Unmanned Systems Will Underpin LCS Success

By Michael Fabey mike.fabey@aviationweek.com
Source: AWIN First
August 14, 2013

The U.S. Navy’s Littoral Combat Ship (LCS) program will largely sink or succeed on the basis of how well its unmanned systems fare in upcoming tests and operations.

While previous U.S. Navy ships went to sea with organic combat and operational systems aboard, the LCS vessels are outfitted with mission module packages allowing the ship to conduct surface warfare (SUW), mine countermeasures (MCM) or antisubmarine warfare (ASW) missions.

And the strength of those systems — indeed the major selling point for the LCS, especially in conducting some of the more dangerous missions like MCM or ASW — rests largely on the effectiveness of the LCS’s unmanned systems and components.

Much the same can be said of other Navy and Pentagon programs that are investing greater amounts of resources into unmanned systems development. “Anything autonomous is growth,” says Stephen Froelich, Lockheed’s director and general manager of mission and unmanned systems. “Getting humans out of the danger zone is a growth industry.”

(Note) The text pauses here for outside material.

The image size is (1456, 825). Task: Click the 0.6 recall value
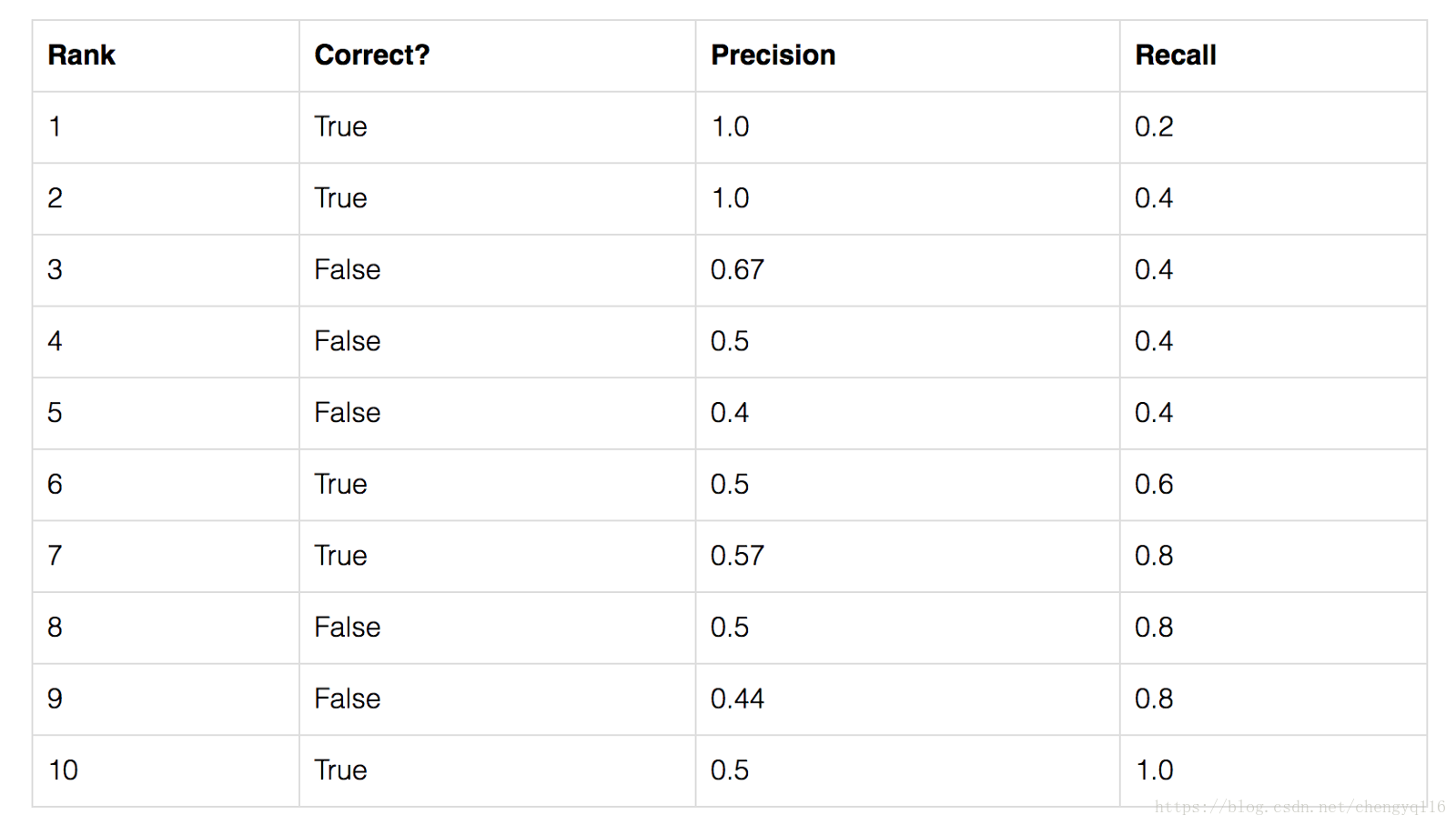click(x=1154, y=485)

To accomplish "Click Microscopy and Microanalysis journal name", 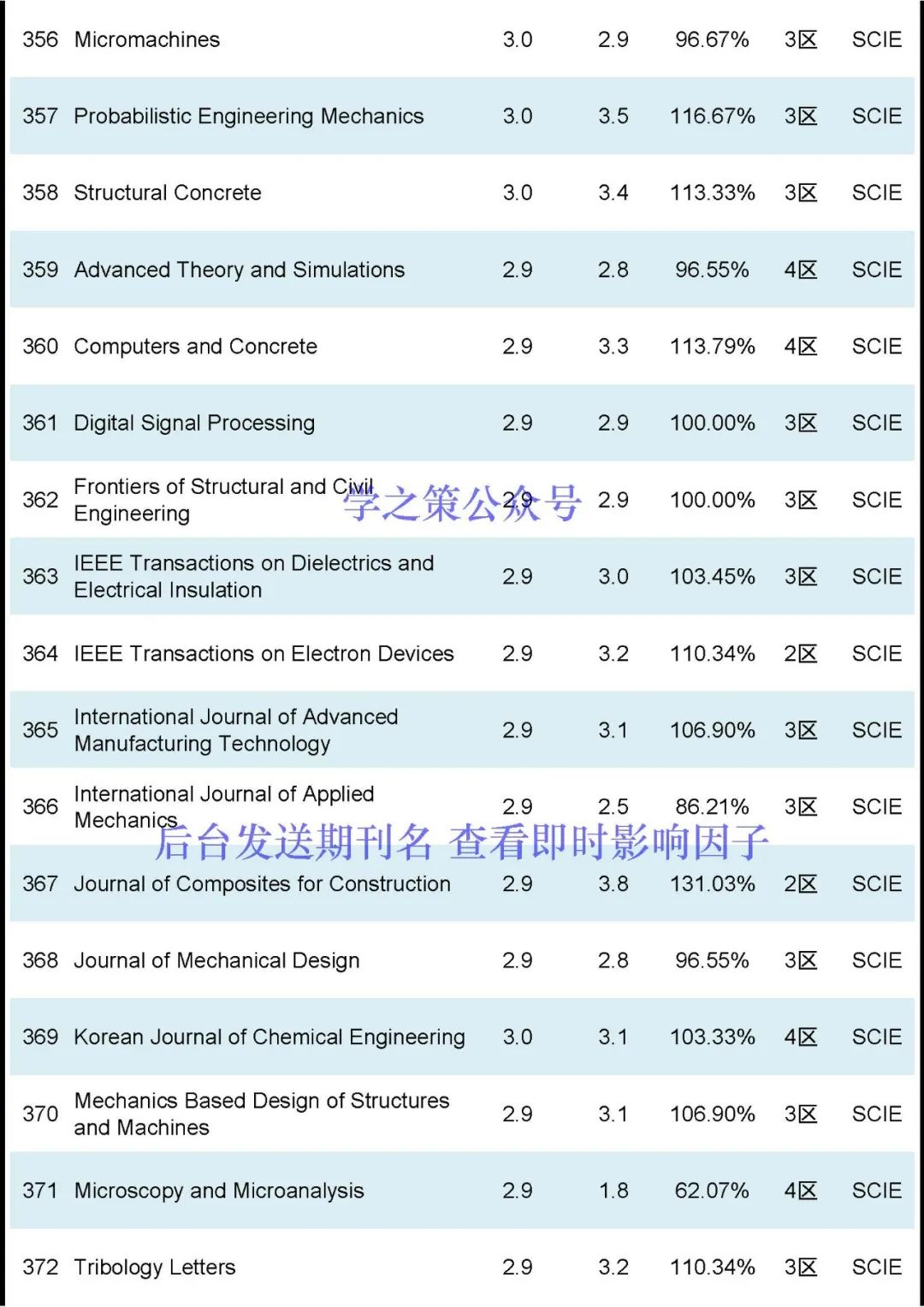I will click(x=218, y=1191).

And no unmanned system shows more promise to do just that than the MCM mission module package slated for LCS.

“With LCS, there is a lot less danger,” says Peter Adair, = head of the analysis and tactics division at the Naval Surface Warfare Center (NSWC), Panama City, Fla. “The sailors are out of the minefield, using these new remote sensors and systems in the minefields.”

The LCS mine-hunting system sensors — such as the AN/AQS-20A sonar towed by the unmanned and autonomous remote multi-mission vehicle (RMMV) — are meant not only to keep the ships out of danger, but also to manage the missions better.

“With the semi-submersible [RMMV] it’s not just the speed of getting there, but also [the] speed of being inside the mine field,” says Bob Benjamin, the MCM technical program manager for the Panama City NSWC.

MCM operations currently involve detecting mines and then classifying them. But the AN/AQX-20A can detect and classify in the same mission, Benjamin says. When fully implemented, the LCS MCM package will include an AN/AES-1 sonar, the Airborne Laser Mine Detection System (ALMDS) and AN/ASQ-235 Airborne Mine Neutralization System (AMNS), making the LCS a potentially formidable MCM platform compared to the current Avenger-class ships.